GOAL OF THE EXERCISE -> Both the line below containing "The height and" and the line containing "Open the report filter options icon", along with every line between them, should be repeated exactly; no other line belongs in the answer.

________

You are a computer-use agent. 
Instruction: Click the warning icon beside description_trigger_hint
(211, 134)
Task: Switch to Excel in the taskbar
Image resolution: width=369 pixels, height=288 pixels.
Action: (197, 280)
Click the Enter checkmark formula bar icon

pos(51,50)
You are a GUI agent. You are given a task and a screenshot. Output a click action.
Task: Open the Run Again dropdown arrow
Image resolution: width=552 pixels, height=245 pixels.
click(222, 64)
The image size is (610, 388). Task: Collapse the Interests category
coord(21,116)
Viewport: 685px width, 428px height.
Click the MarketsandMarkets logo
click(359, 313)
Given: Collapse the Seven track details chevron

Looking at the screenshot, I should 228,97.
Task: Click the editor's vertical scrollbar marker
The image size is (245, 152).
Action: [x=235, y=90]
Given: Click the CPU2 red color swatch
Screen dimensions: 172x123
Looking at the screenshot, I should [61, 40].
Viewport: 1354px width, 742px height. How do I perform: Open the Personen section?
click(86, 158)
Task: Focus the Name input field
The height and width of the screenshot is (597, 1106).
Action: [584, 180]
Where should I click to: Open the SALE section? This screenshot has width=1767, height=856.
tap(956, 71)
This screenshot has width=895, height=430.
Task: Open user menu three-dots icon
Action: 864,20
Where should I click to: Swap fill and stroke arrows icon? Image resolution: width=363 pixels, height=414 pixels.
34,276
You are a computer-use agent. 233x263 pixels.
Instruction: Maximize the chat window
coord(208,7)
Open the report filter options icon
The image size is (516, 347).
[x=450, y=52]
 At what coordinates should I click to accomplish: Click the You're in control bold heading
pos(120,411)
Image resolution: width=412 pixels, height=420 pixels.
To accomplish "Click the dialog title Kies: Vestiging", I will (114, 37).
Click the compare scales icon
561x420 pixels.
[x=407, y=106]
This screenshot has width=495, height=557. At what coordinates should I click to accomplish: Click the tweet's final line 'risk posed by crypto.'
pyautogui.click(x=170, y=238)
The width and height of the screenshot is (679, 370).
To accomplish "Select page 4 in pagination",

________

RESPONSE BELOW ->
The height and width of the screenshot is (597, 1106).
Action: [584, 180]
Where should I click to: Open the SALE section? This screenshot has width=1767, height=856.
tap(956, 71)
This screenshot has width=895, height=430.
Task: Open user menu three-dots icon
Action: 864,20
Where should I click to: Swap fill and stroke arrows icon? Image resolution: width=363 pixels, height=414 pixels.
34,276
You are a computer-use agent. 233x263 pixels.
Instruction: Maximize the chat window
coord(208,7)
Open the report filter options icon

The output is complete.